Читатель, уже державший в руках книги Олега Юрьева (поэт, прозаик, драматург и эссеист, родился в 1959 году в Ленинграде, с 1991 года живет во Франкфурте-на-Майне), повстречается на страницах романа “Новый Голем, или Война стариков и детей” с некоторыми старыми знакомыми — будь то мотивы или персонажи. Тут и “Вечный жид” Гольдштейн (из “Франкфуртского быка”), и няня баба Катя (напоминающая бабу Раю из “Полуострова Жидятина”), и выверенный до мельчайших картографических подробностей Ленинград (из “Прогулок при полой луне”), и даже Мэрилин Монро. И никогда не выпадающая из поля зрения проблема еврейской самоидентификации. Можно сказать, что “Новый Голем” — синкретический роман “в пяти сатирах” и 33 (по числу букв в русском алфавите) главах. Время действия: с конца 1992 до конца 1993 года. Место действия: Прага, Петербург, Нью-Йорк и вымышленный городок Юденшлюхт (по-чешски: Жидовска Ужлабина) на самой чешско-немецкой границе. Юрьев — “homo universalis” и “poeta doctus”, внушающий священный трепет виртуоз цитаты — пишет с большим географическим, тематическим и жанровым размахом, соединяет автобиографические элементы с детективным сюжетом, исторические разыскания — с метафизической любовной историей, полемически заостренную рефлексию духа времени — с очерками мировой политики и современной культуры.

### Письменные задания:
a - Ответьте по тексту о романе «Новый Голем»:
(i) В каком году и в каком городе родился Олег Юрьев?
(ii) Сколько глав в романе и с чем связано это число?
(iii) Какой период охватывает время действия романа?
b - Продолжите текст о романе «Новый Голем» с того места, где он заканчивается.

### Исходные данные:

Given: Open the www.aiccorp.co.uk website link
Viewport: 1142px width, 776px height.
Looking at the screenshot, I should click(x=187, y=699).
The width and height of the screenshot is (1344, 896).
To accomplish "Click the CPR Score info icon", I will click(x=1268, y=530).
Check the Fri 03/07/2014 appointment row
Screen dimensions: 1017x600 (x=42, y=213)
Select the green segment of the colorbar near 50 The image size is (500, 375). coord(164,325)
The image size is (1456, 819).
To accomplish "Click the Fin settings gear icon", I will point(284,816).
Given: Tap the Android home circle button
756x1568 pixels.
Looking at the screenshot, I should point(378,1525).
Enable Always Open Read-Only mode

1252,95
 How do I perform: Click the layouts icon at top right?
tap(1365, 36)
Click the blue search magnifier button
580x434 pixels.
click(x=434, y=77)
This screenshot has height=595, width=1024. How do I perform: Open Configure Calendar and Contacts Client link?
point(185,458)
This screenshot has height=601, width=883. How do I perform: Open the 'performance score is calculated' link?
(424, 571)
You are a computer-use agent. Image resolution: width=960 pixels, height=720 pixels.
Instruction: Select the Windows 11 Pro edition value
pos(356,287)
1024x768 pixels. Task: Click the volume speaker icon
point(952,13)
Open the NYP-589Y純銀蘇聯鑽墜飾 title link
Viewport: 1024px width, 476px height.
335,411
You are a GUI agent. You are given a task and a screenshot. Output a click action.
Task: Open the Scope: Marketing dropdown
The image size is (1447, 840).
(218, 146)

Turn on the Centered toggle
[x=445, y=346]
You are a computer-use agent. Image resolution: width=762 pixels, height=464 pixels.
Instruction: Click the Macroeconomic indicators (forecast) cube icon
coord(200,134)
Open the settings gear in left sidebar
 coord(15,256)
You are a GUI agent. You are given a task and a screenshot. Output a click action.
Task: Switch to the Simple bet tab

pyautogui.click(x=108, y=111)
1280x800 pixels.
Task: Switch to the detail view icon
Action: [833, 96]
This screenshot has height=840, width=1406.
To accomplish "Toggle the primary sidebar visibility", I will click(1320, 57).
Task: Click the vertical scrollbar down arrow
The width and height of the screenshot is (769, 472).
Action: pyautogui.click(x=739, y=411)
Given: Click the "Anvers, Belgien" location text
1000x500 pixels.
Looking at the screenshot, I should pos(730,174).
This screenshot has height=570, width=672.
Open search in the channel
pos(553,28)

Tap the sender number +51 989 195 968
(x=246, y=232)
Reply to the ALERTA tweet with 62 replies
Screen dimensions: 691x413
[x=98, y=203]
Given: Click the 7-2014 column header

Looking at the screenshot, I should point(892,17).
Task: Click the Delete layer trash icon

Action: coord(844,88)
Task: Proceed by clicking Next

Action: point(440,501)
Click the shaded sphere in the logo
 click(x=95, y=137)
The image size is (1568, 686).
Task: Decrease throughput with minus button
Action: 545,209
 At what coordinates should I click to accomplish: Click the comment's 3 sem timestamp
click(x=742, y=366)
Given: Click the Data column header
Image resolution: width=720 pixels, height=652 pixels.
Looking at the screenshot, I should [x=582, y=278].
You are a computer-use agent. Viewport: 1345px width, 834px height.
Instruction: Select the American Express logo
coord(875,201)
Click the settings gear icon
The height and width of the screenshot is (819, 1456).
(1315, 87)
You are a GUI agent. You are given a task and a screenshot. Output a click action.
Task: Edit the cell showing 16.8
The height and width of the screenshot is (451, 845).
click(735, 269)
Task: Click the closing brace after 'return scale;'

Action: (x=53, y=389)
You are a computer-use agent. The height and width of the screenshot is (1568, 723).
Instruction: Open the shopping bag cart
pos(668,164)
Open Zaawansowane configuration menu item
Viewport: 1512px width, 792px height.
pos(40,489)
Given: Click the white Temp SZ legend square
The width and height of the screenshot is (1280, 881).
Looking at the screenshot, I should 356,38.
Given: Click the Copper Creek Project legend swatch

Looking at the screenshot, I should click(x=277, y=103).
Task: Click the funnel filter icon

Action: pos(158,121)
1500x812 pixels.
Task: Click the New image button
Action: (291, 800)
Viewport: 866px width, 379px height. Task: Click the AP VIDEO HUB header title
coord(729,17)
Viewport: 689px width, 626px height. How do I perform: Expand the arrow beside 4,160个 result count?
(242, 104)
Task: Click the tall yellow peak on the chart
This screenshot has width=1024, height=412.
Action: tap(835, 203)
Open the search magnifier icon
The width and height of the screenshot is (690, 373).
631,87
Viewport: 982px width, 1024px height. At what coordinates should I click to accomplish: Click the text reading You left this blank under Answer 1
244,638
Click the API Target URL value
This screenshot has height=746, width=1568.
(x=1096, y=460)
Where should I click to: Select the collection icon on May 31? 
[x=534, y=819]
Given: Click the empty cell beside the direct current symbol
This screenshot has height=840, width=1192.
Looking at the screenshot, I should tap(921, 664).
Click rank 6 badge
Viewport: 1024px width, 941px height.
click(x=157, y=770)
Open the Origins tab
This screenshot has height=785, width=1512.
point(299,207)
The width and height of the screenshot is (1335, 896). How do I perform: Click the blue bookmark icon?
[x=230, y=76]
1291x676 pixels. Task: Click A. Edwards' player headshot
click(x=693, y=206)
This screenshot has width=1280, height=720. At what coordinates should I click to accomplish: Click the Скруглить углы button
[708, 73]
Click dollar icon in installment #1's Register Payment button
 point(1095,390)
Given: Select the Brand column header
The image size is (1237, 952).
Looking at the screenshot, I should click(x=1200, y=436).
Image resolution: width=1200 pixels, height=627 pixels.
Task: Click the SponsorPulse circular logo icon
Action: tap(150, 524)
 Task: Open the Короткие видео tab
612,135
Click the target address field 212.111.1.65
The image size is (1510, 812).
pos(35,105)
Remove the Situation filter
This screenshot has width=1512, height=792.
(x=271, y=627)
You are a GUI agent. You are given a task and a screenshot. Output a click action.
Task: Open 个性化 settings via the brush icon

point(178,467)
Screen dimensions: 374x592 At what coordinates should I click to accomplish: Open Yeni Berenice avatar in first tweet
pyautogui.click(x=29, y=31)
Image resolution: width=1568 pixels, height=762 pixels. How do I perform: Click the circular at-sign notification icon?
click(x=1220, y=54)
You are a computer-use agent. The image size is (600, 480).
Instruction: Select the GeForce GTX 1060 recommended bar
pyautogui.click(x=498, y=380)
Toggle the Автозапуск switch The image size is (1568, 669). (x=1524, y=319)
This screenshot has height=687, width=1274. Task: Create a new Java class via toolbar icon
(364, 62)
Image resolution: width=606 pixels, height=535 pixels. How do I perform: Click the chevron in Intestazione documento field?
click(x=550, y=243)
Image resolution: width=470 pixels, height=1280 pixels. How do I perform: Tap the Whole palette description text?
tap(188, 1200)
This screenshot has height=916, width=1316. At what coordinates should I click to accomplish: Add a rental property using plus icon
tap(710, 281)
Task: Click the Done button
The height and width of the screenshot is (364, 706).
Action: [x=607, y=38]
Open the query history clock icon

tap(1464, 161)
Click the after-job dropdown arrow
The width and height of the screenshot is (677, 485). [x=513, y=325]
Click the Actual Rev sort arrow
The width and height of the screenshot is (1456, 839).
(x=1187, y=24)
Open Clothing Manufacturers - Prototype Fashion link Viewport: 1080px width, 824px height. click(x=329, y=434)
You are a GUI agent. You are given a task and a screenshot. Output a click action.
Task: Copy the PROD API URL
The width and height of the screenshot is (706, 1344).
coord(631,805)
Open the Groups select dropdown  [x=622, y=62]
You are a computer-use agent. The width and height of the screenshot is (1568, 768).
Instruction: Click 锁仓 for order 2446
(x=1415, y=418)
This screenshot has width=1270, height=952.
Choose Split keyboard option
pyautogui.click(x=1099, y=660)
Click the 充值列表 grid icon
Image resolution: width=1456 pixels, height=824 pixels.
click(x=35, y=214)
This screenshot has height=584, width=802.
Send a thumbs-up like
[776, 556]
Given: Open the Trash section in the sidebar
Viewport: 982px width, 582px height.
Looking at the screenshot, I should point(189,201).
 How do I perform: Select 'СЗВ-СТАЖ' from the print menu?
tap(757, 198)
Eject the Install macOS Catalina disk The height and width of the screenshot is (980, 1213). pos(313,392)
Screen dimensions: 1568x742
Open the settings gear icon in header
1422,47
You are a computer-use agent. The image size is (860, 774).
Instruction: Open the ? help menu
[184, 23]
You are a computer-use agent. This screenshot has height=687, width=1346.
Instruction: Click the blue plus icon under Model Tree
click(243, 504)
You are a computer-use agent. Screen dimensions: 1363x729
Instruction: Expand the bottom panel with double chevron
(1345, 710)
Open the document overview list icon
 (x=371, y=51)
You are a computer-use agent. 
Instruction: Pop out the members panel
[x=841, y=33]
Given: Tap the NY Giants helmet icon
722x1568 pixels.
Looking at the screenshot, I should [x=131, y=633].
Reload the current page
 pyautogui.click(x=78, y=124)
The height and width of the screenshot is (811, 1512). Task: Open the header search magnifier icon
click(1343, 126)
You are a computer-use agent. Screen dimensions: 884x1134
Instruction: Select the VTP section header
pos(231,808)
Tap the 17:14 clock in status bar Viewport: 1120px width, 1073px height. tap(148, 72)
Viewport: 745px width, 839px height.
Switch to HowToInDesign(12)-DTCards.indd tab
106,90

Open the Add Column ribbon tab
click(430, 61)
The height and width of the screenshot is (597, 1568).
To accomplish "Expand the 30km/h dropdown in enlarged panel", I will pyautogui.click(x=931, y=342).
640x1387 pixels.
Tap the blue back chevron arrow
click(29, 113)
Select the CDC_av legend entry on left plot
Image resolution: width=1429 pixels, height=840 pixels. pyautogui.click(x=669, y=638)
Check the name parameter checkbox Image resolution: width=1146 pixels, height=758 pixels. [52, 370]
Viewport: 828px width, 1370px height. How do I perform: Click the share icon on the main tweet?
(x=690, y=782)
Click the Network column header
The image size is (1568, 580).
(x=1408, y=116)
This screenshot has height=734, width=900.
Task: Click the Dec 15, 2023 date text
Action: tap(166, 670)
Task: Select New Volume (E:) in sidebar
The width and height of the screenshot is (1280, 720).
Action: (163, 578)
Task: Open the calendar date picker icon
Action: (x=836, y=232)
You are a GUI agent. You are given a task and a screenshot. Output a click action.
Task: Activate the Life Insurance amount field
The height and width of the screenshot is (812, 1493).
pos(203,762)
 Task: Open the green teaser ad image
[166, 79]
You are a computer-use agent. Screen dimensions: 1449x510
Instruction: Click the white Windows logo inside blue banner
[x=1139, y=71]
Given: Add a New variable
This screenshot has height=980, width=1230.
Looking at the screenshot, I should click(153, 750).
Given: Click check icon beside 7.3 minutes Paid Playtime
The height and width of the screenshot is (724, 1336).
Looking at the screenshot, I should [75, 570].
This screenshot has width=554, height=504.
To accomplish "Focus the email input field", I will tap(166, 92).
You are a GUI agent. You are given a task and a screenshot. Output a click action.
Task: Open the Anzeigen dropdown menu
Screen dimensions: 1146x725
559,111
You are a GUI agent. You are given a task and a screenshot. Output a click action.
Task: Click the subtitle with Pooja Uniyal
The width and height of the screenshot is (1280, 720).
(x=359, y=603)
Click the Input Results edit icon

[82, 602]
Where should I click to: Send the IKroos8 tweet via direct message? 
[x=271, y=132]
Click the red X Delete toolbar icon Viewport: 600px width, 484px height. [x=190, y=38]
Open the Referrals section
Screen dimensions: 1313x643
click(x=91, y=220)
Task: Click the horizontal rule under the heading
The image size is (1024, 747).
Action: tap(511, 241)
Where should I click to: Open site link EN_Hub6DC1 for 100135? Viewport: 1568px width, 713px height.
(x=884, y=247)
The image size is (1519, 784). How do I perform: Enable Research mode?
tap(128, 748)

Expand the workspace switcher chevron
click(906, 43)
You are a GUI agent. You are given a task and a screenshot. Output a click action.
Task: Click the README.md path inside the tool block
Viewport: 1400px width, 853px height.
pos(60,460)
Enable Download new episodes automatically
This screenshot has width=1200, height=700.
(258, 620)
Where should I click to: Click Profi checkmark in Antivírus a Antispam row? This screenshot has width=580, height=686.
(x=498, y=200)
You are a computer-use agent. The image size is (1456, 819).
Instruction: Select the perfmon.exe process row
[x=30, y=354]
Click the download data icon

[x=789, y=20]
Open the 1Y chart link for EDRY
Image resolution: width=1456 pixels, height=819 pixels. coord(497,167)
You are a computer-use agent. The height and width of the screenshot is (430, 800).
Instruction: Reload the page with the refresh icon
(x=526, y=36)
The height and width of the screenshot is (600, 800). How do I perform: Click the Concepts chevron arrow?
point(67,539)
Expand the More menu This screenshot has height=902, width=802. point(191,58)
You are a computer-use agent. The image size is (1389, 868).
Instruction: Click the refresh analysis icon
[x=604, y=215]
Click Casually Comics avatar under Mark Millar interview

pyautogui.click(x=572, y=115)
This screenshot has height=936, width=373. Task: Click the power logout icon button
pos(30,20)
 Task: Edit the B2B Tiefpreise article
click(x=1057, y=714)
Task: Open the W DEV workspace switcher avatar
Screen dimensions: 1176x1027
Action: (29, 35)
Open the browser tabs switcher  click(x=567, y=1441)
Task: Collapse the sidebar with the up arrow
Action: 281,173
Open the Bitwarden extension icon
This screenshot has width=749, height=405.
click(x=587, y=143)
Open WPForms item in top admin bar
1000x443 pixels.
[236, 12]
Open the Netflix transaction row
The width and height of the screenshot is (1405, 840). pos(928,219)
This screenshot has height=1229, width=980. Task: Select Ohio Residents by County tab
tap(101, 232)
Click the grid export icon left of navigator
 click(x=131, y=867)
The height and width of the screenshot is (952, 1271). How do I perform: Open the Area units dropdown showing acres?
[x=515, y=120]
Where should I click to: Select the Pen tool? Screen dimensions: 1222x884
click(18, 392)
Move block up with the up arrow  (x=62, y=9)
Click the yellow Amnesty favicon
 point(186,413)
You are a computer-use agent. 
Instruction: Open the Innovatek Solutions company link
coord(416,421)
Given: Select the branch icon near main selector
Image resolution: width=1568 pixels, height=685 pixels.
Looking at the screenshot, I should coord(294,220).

### Ответы по заданиям:
a -
(i) В 1959 году в Ленинграде.
(ii) 33 главы, по числу букв в русском алфавите.
(iii) С конца 1992 до конца 1993 года.

b -
Разумеется, невозможно полностью пересказать книгу с четырьмя повествовательными потоками и многочисленным “штатом” действующих лиц. И все-таки — вкратце — сюжетный стержень таков: рассказчик по имени Юлий Гольдштейн в видах “сочинения исторического романа-исследования о деятельности особой группы СС └Бумеранг“ по разработке секретного оружия на основе големических преданий об оживлении мертвой материи” подает заявку на получение стипендии от немецкого фонда “Культурбункер”. Однако, поскольку единственная вакантная стипендия проходит по “женской квоте”, Юлий мгновенно объявляет себя Юлией и с бритыми ногами отправляется в химерический городок Юденшлюхт. Там он встречается с другим стипендиатом, Джулиеном Гольдстином из Цинциннати, который в действительности является американской девушкой и тоже очень интересуется историей Голема. Игра с двойниками и масками — часть игры с травестийной техникой, сущностно окрашивающей роман. Нам демонстрируется повсеместное размывание границ: между полами и между расами, между воображаемым и действительным, между оригиналом и копией. Не только гэдээровский телевизор марки “Штрассфурт” в стипендионной келье героя мерцает и перепрыгивает с канала на канал, передавая таким образом зашифрованные сообщения, все в этой книге и сама эта книга существует в некоем мерцательном ритме — ритме эллиптических прыжков, строго при этом подчиненных логике основной мысли.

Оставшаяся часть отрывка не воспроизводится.